Aushängeschilder in Form von Weltstars hat der Kader der TSG (noch) nicht zu bieten, dafür junge Nationalspielerinnen wie Lena Lattwein (19) oder die österreichische Torjägerin Nicole Billa (14 Saisontore). Nur Wolfsburg-Star Pernille Harder (18) hat in dieser Spielzeit häufiger getroffen. Die Hüttigweilerin Lattwein hat sich in Hoffenheim sehr gut entwickelt, verlängerte vor einem Monat bis 2021. Für Lattwein, aktuell neben Kim Fellhauer (SC Freiburg) die einzige Saarländerin in der höchsten Spielklasse, läuft derzeit die dritte Spielzeit bei der TSG, in elf Partien erzielte Lattwein vier Tore.

Die Bodenhaftung verlieren sie bei allem Erfolg nicht bei der TSG, auch wenn Zwanziger sagt: „Unser Ziel ist die Champions League. Das betrifft aber nicht allein diese Saison.“ Die ursprüngliche Vorgabe, im siebten Bundesliga-Jahr erstmals die 40-Punkte-Marke zu knacken, ist nur noch sechs Zähler entfernt.
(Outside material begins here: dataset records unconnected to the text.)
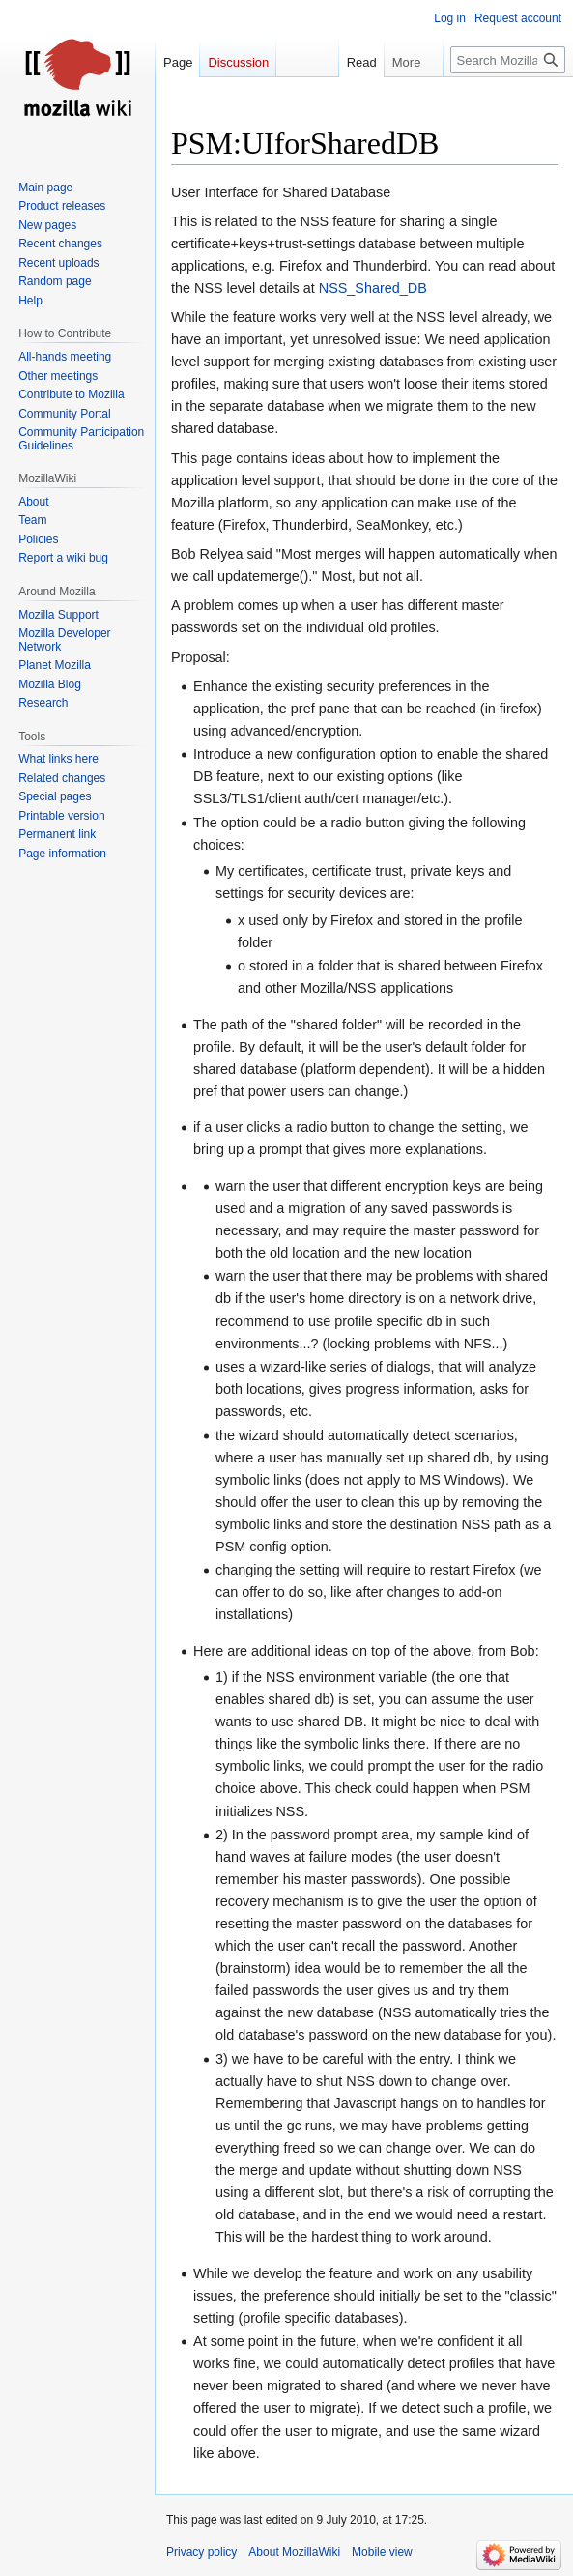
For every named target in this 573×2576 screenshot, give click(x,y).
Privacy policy (201, 2552)
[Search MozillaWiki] (507, 59)
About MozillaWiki (294, 2552)
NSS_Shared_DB (373, 288)
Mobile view (382, 2552)
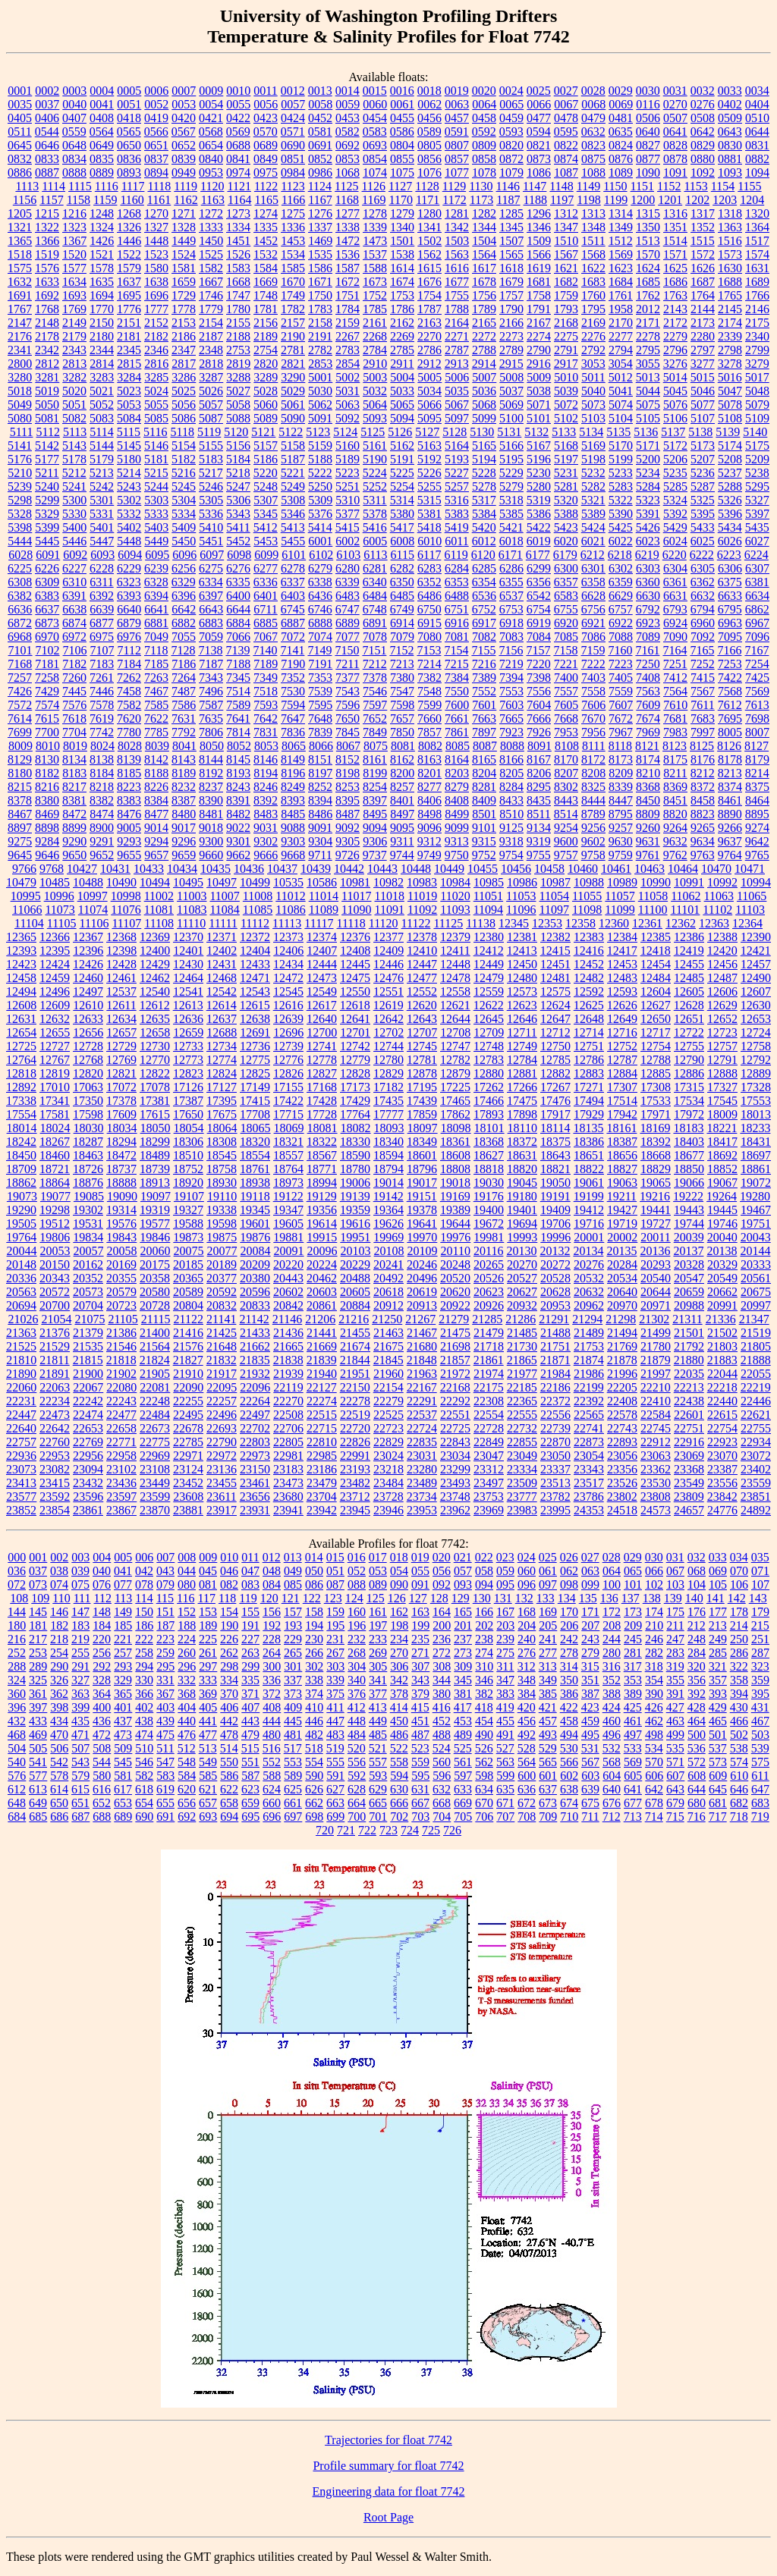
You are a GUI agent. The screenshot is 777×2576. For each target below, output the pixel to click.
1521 (102, 254)
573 (718, 1762)
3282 (74, 377)
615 (80, 1789)
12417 (622, 950)
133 (545, 1598)
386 (569, 1693)
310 (484, 1666)
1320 (757, 213)
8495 (375, 814)
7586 (183, 704)
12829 (388, 1073)
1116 (106, 186)
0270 (675, 104)
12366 (54, 936)
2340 (757, 336)
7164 (674, 650)
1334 (238, 227)
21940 (322, 1373)
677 (633, 1802)
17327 (722, 1087)
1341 (429, 227)
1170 (401, 199)
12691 (255, 1032)
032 (696, 1557)
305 (378, 1666)
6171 (511, 554)
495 (590, 1734)
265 (293, 1652)
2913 (457, 363)
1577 (74, 268)
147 (80, 1611)
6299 (539, 568)
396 (17, 1707)
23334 (522, 1469)
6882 (183, 623)
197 (378, 1625)
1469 (320, 240)
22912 (655, 1441)
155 (250, 1611)
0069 (621, 104)
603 (590, 1775)
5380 (402, 513)
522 (399, 1748)
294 (144, 1666)
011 (250, 1557)
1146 (508, 186)
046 (229, 1570)
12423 (21, 964)
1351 (675, 227)
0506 (648, 117)
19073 (22, 1196)
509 (123, 1748)
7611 (702, 704)
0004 (102, 90)
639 (590, 1789)
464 (696, 1721)
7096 (757, 636)
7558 (593, 691)
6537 (511, 595)
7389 (484, 677)
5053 (129, 404)
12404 (255, 950)
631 (420, 1789)
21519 (756, 1332)
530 (569, 1748)
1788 (457, 309)
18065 (256, 1128)
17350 (88, 1100)
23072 (756, 1455)
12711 (521, 1032)
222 (144, 1639)
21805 (756, 1346)
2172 (675, 322)
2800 (20, 363)
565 (548, 1762)
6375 (730, 582)
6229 (129, 568)
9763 (702, 855)
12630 (756, 1005)
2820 (265, 363)
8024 (102, 745)
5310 (347, 500)
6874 (74, 623)
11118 (351, 923)
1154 (723, 186)
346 (484, 1680)
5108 (730, 418)
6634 (757, 595)
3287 (211, 377)
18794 (388, 1168)
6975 (102, 636)
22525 (388, 1414)
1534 (293, 254)
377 (378, 1693)
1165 (266, 199)
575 (760, 1762)
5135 (618, 431)
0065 (511, 104)
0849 (265, 158)
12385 (655, 936)
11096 (521, 909)
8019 (75, 745)
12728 (88, 1046)
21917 (221, 1373)
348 (526, 1680)
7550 (457, 691)
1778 (183, 309)
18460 (54, 1155)
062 (569, 1570)
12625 (589, 1005)
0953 (211, 172)
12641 (355, 1018)
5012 (621, 377)
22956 (88, 1455)
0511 (19, 131)
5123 (318, 431)
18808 (455, 1168)
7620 (129, 718)
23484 (388, 1482)
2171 (648, 322)
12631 (21, 1018)
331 (165, 1680)
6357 (566, 582)
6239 (156, 568)
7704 (74, 732)
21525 (21, 1346)
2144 (702, 309)
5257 (457, 486)
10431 (115, 868)
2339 (730, 336)
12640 (322, 1018)
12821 (121, 1073)
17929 (589, 1114)
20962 (589, 1305)
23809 (689, 1496)
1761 (621, 295)
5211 (46, 472)
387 (590, 1693)
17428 (322, 1100)
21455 (355, 1332)
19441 (655, 1209)
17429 (355, 1100)
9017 (183, 827)
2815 (129, 363)
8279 (457, 786)
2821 (293, 363)
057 (463, 1570)
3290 (293, 377)
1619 (539, 268)
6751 (457, 609)
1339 (375, 227)
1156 (24, 199)
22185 (522, 1387)
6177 (538, 554)
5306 (238, 500)
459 (590, 1721)
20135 (621, 1250)
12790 (689, 1059)
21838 (288, 1360)
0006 (156, 90)
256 (102, 1652)
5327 (757, 500)
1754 (429, 295)
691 (165, 1816)
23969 (488, 1510)
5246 (211, 486)
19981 (488, 1237)
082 (229, 1584)
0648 (74, 145)
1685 (648, 281)
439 (165, 1721)
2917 (566, 363)
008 (187, 1557)
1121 (238, 186)
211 (675, 1625)
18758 (221, 1168)
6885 (265, 623)
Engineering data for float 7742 (389, 2491)
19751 (756, 1223)
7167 (756, 650)
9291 (102, 841)
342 (399, 1680)
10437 (282, 868)
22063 (54, 1387)
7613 (757, 704)
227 (250, 1639)
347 (505, 1680)
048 (272, 1570)
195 (335, 1625)
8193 (238, 773)
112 (102, 1598)
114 (144, 1598)
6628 (593, 595)
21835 (255, 1360)
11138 (480, 923)
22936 (21, 1455)
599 (505, 1775)
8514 (566, 814)
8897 (20, 827)
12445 (355, 964)
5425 (621, 527)
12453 (622, 964)
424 (611, 1707)
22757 (21, 1441)
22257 (221, 1401)
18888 (121, 1182)
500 (696, 1734)
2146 (757, 309)
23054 (589, 1455)
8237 (211, 786)
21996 (622, 1373)
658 (229, 1802)
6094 (130, 554)
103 (675, 1584)
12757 (722, 1046)
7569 (757, 691)
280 (611, 1652)
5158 (293, 445)
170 (569, 1611)
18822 (589, 1168)
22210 (655, 1387)
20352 (88, 1278)
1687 (702, 281)
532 (611, 1748)
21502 (722, 1332)
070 (739, 1570)
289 (38, 1666)
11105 (62, 923)
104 (696, 1584)
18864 (54, 1182)
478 (229, 1734)
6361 (675, 582)
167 (505, 1611)
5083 (102, 418)
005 (123, 1557)
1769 (74, 309)
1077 (457, 172)
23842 (722, 1496)
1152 (669, 186)
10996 (59, 896)
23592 (54, 1496)
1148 (561, 186)
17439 (422, 1100)
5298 (20, 500)
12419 (689, 950)
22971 (188, 1455)
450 (399, 1721)
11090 (356, 909)
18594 (388, 1155)
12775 (255, 1059)
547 (165, 1762)
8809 (648, 814)
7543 (347, 691)
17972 (689, 1114)
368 (187, 1693)
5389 (593, 513)
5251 (347, 486)
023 (505, 1557)
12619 (388, 1005)
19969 (388, 1237)
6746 (320, 609)
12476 (388, 977)
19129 (322, 1196)
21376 (54, 1332)
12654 (21, 1032)
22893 (622, 1441)
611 (760, 1775)
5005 (429, 377)
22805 (288, 1441)
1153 (695, 186)
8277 (429, 786)
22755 (756, 1428)
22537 (422, 1414)
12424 (54, 964)
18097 (422, 1128)
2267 (347, 336)
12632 (54, 1018)
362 (59, 1693)
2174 (730, 322)
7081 (457, 636)
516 (272, 1748)
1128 (427, 186)
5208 (730, 459)
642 (654, 1789)
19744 (689, 1223)
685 (38, 1816)
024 (526, 1557)
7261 (102, 677)
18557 (288, 1155)
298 (229, 1666)
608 (696, 1775)
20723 (121, 1305)
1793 (566, 309)
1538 (402, 254)
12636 (188, 1018)
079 (165, 1584)
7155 (483, 650)
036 (17, 1570)
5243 (129, 486)
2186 (183, 336)
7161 (647, 650)
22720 (355, 1428)
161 (378, 1611)
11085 (257, 909)
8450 (648, 800)
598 (484, 1775)
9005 (129, 827)
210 (654, 1625)
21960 (388, 1373)
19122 (288, 1196)
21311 (687, 1319)
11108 (159, 923)
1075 (402, 172)
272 (442, 1652)
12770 (155, 1059)
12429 (155, 964)
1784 (347, 309)
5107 (702, 418)
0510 (757, 117)
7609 (648, 704)
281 (633, 1652)
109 (40, 1598)
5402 (129, 527)
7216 (484, 663)
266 (314, 1652)
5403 (156, 527)
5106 (675, 418)
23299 (455, 1469)
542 (59, 1762)
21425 (221, 1332)
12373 (288, 936)
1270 (156, 213)
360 (17, 1693)
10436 (249, 868)
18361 (455, 1141)
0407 (74, 117)
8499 (457, 814)
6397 (211, 595)
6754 (539, 609)
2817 (183, 363)
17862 (455, 1114)
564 (526, 1762)
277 (548, 1652)
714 (654, 1816)
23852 (21, 1510)
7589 (238, 704)
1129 (454, 186)
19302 (88, 1209)
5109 (757, 418)
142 (737, 1598)
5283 (621, 486)
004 (102, 1557)
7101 (20, 650)
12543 (255, 991)
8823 (702, 814)
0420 (183, 117)
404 (187, 1707)
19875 (221, 1237)
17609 (121, 1114)
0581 (320, 131)
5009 (539, 377)
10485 (54, 882)
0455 (402, 117)
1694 (102, 295)
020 (442, 1557)
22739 (555, 1428)
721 (346, 1830)
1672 (347, 281)
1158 (78, 199)
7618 (74, 718)
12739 (288, 1046)
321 (718, 1666)
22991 (355, 1455)
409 (293, 1707)
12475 (355, 977)
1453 (293, 240)
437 (123, 1721)
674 (569, 1802)
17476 (555, 1100)
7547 (402, 691)
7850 (402, 732)
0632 (593, 131)
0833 (47, 158)
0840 (211, 158)
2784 (375, 350)
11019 (422, 896)
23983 (522, 1510)
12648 (589, 1018)
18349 (422, 1141)
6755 (566, 609)
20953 (555, 1305)
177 (718, 1611)
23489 (422, 1482)
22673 (155, 1428)
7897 (484, 732)
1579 (129, 268)
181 (38, 1625)
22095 (221, 1387)
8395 (347, 800)
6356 (539, 582)
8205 (511, 773)
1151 (642, 186)
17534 (689, 1100)
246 (654, 1639)
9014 (156, 827)
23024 (388, 1455)
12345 (514, 923)
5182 (183, 459)
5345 (265, 513)
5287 (702, 486)
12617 (322, 1005)
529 (548, 1748)
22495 (188, 1414)
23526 (622, 1482)
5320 (566, 500)
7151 (374, 650)
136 (609, 1598)
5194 (484, 459)
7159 (592, 650)
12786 (589, 1059)
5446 (74, 541)
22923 (722, 1441)
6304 (675, 568)
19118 (254, 1196)
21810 (21, 1360)
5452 (238, 541)
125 (375, 1598)
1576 (47, 268)
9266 (730, 827)
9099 (457, 827)
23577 (21, 1496)
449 (378, 1721)
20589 (188, 1291)
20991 (722, 1305)
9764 (730, 855)
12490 (756, 977)
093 (463, 1584)
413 (378, 1707)
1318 (730, 213)
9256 (593, 827)
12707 (422, 1032)
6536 (484, 595)
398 (59, 1707)
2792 (593, 350)
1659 (183, 281)
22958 (121, 1455)
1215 (47, 213)
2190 (293, 336)
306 (399, 1666)
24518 (622, 1510)
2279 (675, 336)
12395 (54, 950)
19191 (555, 1196)
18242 (21, 1141)
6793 (675, 609)
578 (59, 1775)
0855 (402, 158)
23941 (288, 1510)
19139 (355, 1196)
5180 (129, 459)
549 (208, 1762)
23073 (21, 1469)
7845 (347, 732)
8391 (238, 800)
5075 (648, 404)
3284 (129, 377)
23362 (655, 1469)
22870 (555, 1441)
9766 (24, 868)
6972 (74, 636)
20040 (722, 1237)
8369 (675, 786)
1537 (375, 254)
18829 (655, 1168)
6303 (648, 568)
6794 (702, 609)
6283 (429, 568)
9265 (702, 827)
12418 (655, 950)
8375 (757, 786)
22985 (322, 1455)
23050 (555, 1455)
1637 (129, 281)
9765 (757, 855)
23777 (522, 1496)
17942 (622, 1114)
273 (463, 1652)
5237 (730, 472)
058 (484, 1570)
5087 (211, 418)
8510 (511, 814)
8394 (320, 800)
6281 (375, 568)
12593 (622, 991)
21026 (23, 1319)
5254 (402, 486)
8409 (484, 800)
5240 (47, 486)
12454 (655, 964)
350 (569, 1680)
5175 (757, 445)
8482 (238, 814)
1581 (183, 268)
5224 (375, 472)
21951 (355, 1373)
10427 (82, 868)
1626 (702, 268)
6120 (483, 554)
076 (102, 1584)
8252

An ihrem Konzept halten sie im Kraichgau vorerst fest. Man werde nicht „hingehen und europäische Topspielerinnen holen. Das können wir nicht.“ Die Lücke zu einem Kader wie Wolfsburg zu schließen, das sei „Stand heute nicht absehbar“. Auch wenn die Lücke in der Tabelle derzeit nur drei Punkte beträgt.